(Selected extract)

Artificial intelligence (AI) is in the midst of an undeniable surge in popularity, and enterprises are becoming particularly interested in a form of AI known as deep learning.
According to Gartner, AI will likely generate $1.2 trillion in business value for enterprises in 2018, 70 percent more than last year. “AI promises to be the most disruptive class of technologies during the next 10 years due to advances in computational power, volume, velocity and variety of data, as well as advances in deep neural networks (DNNs),” said John-David Lovelock, research vice president at Gartner.
Those deep neural networks are used for deep learning, which most enterprises believe will be important for their organizations. A 2018 O’Reilly report titled How Companies Are Putting AI to Work through Deep Learning found that only 28 percent of enterprises surveyed were already using deep learning. However, 92 percent of respondents believed that deep learning would play a role in their future projects, and 54 percent described that role as “large” or “essential.”
But while deep learning seems to have tremendous benefits, this form of artificial intelligence is still very young. Researchers and enterprises need to overcome a number of hurdles if the technology is going to live up to its early promise.
What Is Deep Learning
To understand what deep learning is, you first need to understand that it is part of the much broader field of artificial intelligence. In a nutshell, artificial intelligence involves teaching computers to think the way that human beings think. That encompasses a wide variety of different applications, like computer vision, natural language processing and machine learning.
Machine learning is the subset of AI that gives computers the ability to get better at a task without being explicitly programmed. Enterprises use machine learning to power fraud detection, recommendation engines, streaming analytics, demand forecasting and many other types of applications. These tools improve over time as they ingest more data and get better at finding correlations and patterns within that data.

(Study questions)
[1] Retype the passage of the deep learning article that begins with the words containing "According to Gartner, AI" and ends with "president at Gartner.".
[2] In the deep learning article, what share of enterprises surveyed in the 2018 O'Reilly report were already using deep learning?

(Provided data)
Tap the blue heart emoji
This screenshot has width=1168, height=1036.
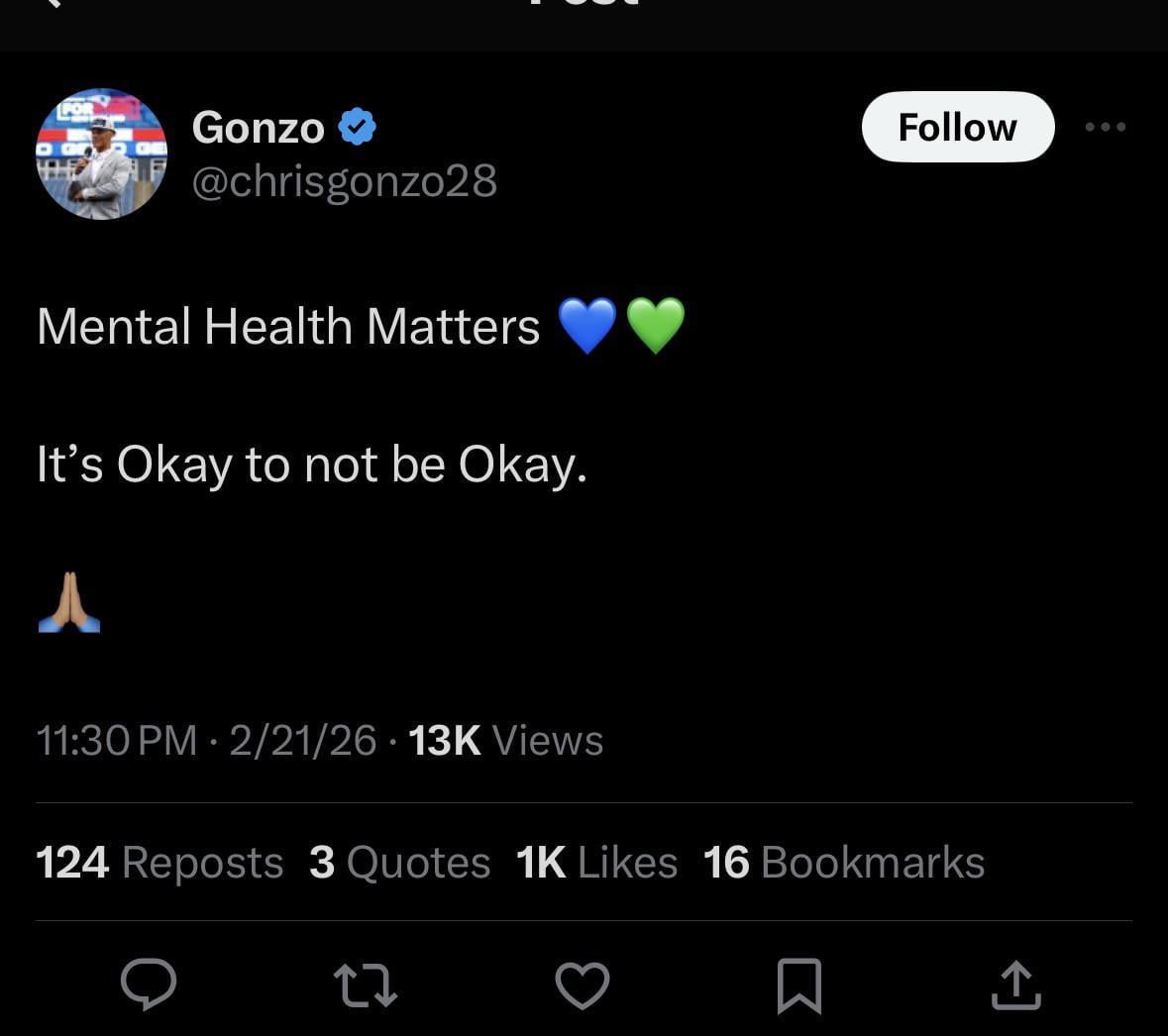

...

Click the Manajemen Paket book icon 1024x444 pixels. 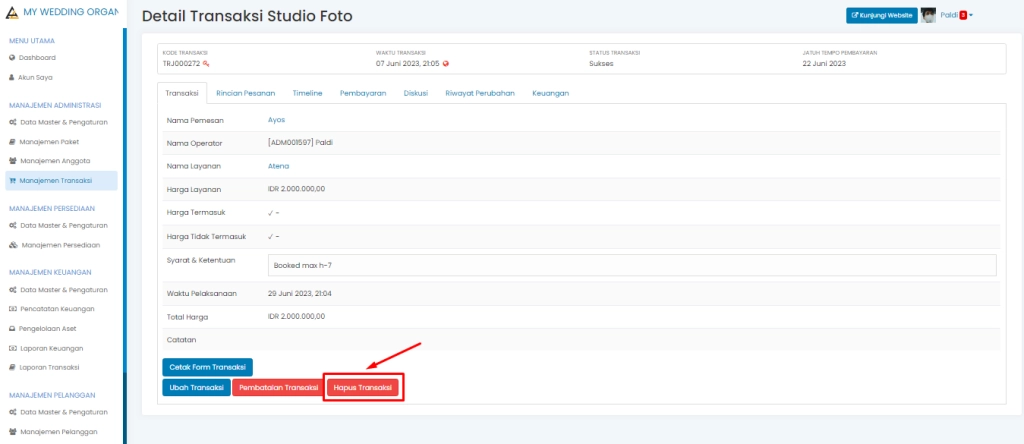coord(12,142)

(Solutions to the problems)
[1]
According to Gartner, AI will likely generate $1.2 trillion in business value for enterprises in 2018, 70 percent more than last year. “AI promises to be the most disruptive class of technologies during the next 10 years due to advances in computational power, volume, velocity and variety of data, as well as advances in deep neural networks (DNNs),” said John-David Lovelock, research vice president at Gartner.

[2] 28 percent